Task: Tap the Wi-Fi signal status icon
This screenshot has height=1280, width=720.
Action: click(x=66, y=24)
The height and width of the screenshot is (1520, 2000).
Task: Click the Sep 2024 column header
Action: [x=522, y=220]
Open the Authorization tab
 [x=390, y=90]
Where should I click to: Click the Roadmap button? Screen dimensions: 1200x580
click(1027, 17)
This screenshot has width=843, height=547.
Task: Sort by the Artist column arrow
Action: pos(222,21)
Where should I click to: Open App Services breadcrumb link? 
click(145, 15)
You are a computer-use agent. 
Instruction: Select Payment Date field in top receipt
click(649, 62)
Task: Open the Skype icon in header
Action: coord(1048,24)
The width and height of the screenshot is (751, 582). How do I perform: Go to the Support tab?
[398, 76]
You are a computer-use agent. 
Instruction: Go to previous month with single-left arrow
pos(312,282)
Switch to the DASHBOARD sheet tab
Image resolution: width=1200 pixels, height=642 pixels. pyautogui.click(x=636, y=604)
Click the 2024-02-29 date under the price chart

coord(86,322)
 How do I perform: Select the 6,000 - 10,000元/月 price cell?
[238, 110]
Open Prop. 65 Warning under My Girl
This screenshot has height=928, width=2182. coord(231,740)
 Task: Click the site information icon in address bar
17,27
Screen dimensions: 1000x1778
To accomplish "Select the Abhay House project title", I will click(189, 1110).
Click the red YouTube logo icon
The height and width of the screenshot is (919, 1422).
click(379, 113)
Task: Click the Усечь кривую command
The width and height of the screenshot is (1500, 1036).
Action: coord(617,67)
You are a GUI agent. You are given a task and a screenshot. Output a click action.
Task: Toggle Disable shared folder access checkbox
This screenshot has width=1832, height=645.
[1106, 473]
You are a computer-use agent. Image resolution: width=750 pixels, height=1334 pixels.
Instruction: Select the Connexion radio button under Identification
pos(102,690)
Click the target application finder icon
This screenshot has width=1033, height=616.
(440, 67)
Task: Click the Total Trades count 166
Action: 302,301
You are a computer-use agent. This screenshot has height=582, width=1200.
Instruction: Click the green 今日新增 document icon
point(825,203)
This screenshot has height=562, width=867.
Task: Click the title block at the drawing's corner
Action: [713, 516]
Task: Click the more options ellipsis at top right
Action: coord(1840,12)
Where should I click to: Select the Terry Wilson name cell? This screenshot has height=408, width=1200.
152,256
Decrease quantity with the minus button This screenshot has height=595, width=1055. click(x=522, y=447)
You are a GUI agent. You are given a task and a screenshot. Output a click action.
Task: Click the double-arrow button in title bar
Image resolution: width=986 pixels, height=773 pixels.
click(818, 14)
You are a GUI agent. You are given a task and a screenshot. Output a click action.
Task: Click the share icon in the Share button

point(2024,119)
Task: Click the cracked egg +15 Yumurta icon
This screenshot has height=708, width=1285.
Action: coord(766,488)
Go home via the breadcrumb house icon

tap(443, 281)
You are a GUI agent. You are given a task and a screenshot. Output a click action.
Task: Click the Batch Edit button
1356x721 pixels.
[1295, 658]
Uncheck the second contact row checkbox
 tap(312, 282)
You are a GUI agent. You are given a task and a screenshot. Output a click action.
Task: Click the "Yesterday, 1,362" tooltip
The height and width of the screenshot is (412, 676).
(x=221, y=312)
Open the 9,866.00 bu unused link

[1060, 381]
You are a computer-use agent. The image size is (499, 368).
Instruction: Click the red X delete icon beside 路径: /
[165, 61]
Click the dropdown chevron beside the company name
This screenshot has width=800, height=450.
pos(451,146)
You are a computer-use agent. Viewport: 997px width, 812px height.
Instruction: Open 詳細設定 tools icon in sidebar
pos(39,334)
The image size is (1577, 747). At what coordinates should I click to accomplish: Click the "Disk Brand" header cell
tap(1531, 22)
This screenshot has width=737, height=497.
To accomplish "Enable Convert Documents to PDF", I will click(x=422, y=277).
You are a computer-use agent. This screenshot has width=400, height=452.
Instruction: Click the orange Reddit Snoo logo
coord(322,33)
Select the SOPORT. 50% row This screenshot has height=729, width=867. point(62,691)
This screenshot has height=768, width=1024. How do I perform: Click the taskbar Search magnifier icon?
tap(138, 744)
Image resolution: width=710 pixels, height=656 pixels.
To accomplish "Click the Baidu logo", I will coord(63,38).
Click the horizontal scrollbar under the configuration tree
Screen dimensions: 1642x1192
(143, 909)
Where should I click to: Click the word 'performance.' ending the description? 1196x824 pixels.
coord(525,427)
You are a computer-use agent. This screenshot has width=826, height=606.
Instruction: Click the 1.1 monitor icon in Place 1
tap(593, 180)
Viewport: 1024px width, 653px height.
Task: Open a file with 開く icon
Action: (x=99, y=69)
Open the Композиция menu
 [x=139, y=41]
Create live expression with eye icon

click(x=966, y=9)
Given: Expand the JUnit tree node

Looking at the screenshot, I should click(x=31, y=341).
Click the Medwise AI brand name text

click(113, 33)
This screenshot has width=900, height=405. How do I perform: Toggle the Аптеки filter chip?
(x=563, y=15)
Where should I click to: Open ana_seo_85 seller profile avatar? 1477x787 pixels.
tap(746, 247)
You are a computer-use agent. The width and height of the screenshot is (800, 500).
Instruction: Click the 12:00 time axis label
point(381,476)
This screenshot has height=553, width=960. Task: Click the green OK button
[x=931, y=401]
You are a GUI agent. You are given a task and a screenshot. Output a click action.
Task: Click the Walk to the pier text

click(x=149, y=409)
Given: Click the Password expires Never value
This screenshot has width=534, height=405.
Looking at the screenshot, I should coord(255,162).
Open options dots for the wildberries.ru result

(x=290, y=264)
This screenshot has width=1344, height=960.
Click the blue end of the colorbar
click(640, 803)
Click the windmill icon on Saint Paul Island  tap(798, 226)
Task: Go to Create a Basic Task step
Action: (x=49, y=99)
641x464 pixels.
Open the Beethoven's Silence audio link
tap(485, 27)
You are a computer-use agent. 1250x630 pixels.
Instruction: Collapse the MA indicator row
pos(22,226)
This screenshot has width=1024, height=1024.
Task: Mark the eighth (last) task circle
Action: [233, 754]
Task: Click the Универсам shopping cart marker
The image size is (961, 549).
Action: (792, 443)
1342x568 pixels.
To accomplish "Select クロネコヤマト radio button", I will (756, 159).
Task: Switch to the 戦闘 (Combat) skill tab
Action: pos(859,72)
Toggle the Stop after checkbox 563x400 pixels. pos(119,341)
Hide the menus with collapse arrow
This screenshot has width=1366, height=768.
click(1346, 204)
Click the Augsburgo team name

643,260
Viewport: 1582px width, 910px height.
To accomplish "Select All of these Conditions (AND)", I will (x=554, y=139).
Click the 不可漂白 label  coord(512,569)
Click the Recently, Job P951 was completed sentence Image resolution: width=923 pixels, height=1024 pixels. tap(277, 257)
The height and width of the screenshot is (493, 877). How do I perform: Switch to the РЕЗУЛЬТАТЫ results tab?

• • • •

**Problem to work on:** The line containing "Viewport: 1582px width, 910px height." and every line after it, up to and including the last line of the records, should be reproduced exactly, with nothing else.

**Exercise answer:**
Viewport: 1582px width, 910px height.
To accomplish "Select All of these Conditions (AND)", I will (x=554, y=139).
Click the 不可漂白 label  coord(512,569)
Click the Recently, Job P951 was completed sentence Image resolution: width=923 pixels, height=1024 pixels. tap(277, 257)
The height and width of the screenshot is (493, 877). How do I perform: Switch to the РЕЗУЛЬТАТЫ results tab?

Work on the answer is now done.